Cartoonist Chris Ware, in the New York Review of Books, on Krazy Kat's banjo:
I may be in the minority here, but I really think that most if not all readers of Krazy Kat during Herriman's lifetime would have had a hard time thinking of Krazy as anything but African-American... one detail in Herriman's strip that would have absolutely cemented this identity in the minds of contemporary readers has since passed into obscurity: Krazy Kat's banjo. Through received clichés and shifts of poverty and culture in America, the banjo has come to be thought of as an instrument of poor whites, but at the turn of the century, it was as emblematic as a watermelon as part of the African-American stereotype. In fact, the banjo has a solemn origin: descended from the West African akonting, xalam, and ngoni instruments, played as an accompaniment to storytelling by Wolof griots in Senegal or the Jola in Gambia, early instruments like what became the American banjo were recreated by American slaves from whatever plantation materials were at hand — gourds, turtle shells, coconuts, animal skins — to try to hold on to a memory of life and culture torn from their grasp.Chris Ware, "To Walk in Beauty."

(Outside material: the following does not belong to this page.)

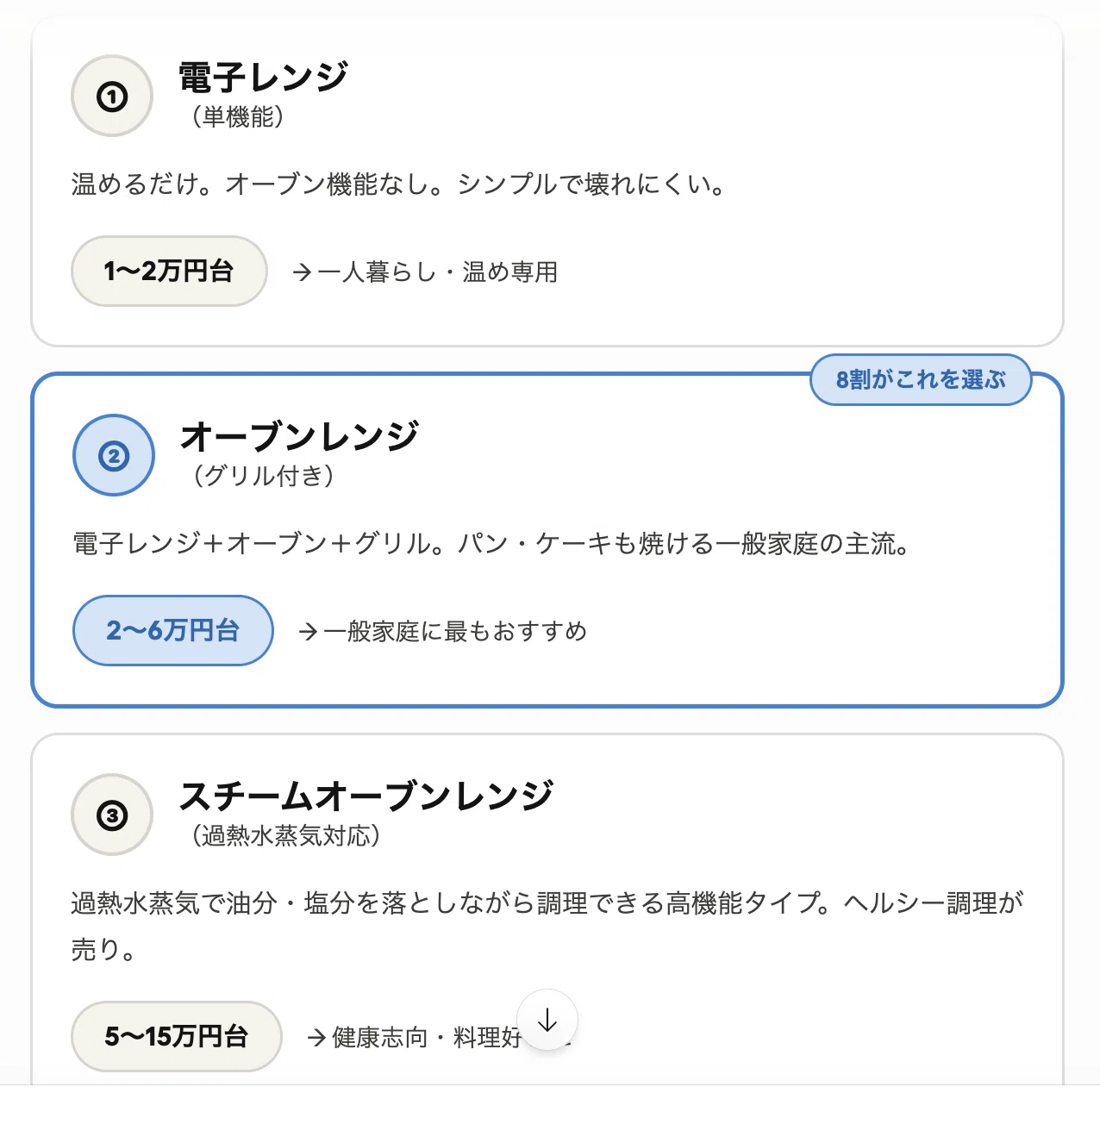Viewport: 1100px width, 1124px height.
Task: Click the arrow before 健康志向・料理好
Action: click(316, 1037)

To the modern reader, the banjo in Krazy Kat might seem a lighthearted accessory, but when Krazy picks it up to sing "There is a Heppy Land Fur, Fur Away," the meaning, to thoughtful readers of the 1920s to the 1940s, would have been clear. Even more astonishingly, Krazy never plays a "proper" banjo, but plays the gourd or coconut banjo, the origins of which by the time of the strip's appearance would indeed have been obscure. Herriman knew what he was doing, and it's not insignificant that the very last strip he left unfinished on his drawing table showed Krazy playing a gourd banjo.